Calculating $2^{9999 }$ mod $100$ using Fermats little Theorem By a modified version of the Fermat's little theorem we obtain that $a^{\phi(n)} \equiv 1$ mod $n$ whenever $(a,n)=1$. But my professor accidentally gave this question to calculate $2^{9999 }$ mod $100$. So everyone in the class calculated it using the theorem since they forgot to check that $(a,n)=1$. But to my surprise everyone got $88$ as the answer which is actually the correct answer.
So I first saw what happens in the case of mod $10$. Here $2^4 \equiv 6$ mod $10$. But magically enough this number multiplies with powers of $2$ as if it were identity i.e.
$$2\cdot6 \equiv 2 \pmod {10}$$
$$4\cdot6 \equiv 4 \pmod {10}$$
$$6\cdot6 \equiv 6 \pmod {10}$$
$$8\cdot6 \equiv 8 \pmod {10}$$
After seeing this I checked what happens in the case of $100$. Similar thing happens even here instead $2^{40} \equiv 76\pmod{100}$. Now $76 $ acts like $6$ just that $76*2 \neq 2$ but otherwise $76*4=4$ and $76*8=8$ and so on. Can anyone explain as to why it is happening here and does it happen in other cases as well.
 A: What's going on here is a direct result of the prime factorizations of $10 = 2\cdot 5$ and $100 = 2^2\cdot 5^2$. Try writing it like this:
\begin{align*}
2\cdot 6\equiv 2\cdot(5+1)&\equiv 2\cdot 5 + 2\cdot 1\equiv 0 + 2\pmod{10}\\
4\cdot 6&\equiv4\cdot 5 + 4\cdot 1\equiv 0 + 4\pmod{10}
\end{align*}
and so on. Since $6 = 5+1$, multiplying by an even number will "cancel out" the $5$, and you'll just be left with the $1$, acting like an identity. Same thing is going on with $76 = 75 + 1 = 3\cdot 25 + 1$. To cancel out the $3\cdot 25$, you need an even number that's divisible by $4$ ($4\cdot 25 = 100$). If you test $76\cdot 6\pmod{100}$, you should find that the result is nonzero.
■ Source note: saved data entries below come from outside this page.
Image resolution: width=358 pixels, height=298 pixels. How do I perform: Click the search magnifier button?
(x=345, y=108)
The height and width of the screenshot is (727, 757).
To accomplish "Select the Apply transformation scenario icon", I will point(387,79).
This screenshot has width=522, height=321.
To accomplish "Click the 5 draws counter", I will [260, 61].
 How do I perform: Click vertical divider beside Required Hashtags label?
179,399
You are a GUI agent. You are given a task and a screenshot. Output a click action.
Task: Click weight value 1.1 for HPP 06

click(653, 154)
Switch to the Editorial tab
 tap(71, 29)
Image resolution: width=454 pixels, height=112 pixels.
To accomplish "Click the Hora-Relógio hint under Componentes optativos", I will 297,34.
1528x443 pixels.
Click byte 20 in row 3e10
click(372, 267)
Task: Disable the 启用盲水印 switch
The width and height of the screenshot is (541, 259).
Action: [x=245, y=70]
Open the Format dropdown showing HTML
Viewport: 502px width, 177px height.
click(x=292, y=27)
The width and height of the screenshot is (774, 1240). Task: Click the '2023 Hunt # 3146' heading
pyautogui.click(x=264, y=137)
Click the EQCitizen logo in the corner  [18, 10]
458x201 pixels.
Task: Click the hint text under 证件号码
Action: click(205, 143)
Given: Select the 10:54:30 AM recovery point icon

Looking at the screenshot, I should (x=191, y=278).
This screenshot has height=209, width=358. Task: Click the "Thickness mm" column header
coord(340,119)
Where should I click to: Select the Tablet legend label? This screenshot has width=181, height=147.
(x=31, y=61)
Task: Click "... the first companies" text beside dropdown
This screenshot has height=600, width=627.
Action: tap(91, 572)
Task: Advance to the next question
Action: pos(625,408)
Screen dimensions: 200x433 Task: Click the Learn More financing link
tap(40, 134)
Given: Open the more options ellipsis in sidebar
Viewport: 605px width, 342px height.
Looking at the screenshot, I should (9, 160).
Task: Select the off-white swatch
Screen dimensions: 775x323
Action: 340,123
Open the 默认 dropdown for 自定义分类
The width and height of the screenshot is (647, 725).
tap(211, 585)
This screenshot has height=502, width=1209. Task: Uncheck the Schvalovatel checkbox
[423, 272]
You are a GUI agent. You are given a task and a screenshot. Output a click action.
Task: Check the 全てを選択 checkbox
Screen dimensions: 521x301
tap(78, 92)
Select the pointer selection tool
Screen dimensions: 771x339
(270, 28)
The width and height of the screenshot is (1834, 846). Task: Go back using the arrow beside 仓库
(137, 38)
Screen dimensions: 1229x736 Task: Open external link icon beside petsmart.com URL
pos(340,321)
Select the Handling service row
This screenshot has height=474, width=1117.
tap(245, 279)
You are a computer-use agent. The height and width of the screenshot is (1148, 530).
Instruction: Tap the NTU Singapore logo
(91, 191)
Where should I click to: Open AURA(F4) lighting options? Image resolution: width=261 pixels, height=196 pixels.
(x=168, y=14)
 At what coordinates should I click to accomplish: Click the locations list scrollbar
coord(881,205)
This sort of thing will happen whenever you're calculating mod $n = \prod_{i = 1}^m p_i^{e_i}$ (here $\prod_{i = 1}^m p_i^{e_i}$ is the prime factorization of $n$) and you look at multiplication by a number $k$ of the form $1 + (\textrm{anything})(\textrm{product of some of the }p_i\textrm{'s})$. Whenever you multiply $k$ by any number whose factorization includes the $p_i$'s not appearing in the "product of some of the $p_i$'s" (counted with multiplicity), you'll cancel off the second term of $k$ and be left essentially multiplying by $1$. As an easy example, look mod $6$. Multiplication by $3$ acts like the identity for $3$ and $0$ because $3 = 1 + 2$ and $6 = 2\cdot 3$.
A: If  $x\equiv 1\pmod{5^k}$, then $x\cdot (2^ka)\equiv 2^ka\pmod{10^k}$ for any integer $a$.
That's because $2^kax-2^ka=2^ka(x-1)$ is divisible by $2^k$ and by $5^k$, hence divisible by $10^k$.
More generally, if $x\equiv 1\pmod {m}$ then $x(nk)\equiv nk\pmod{mn}$ for any $n,k$.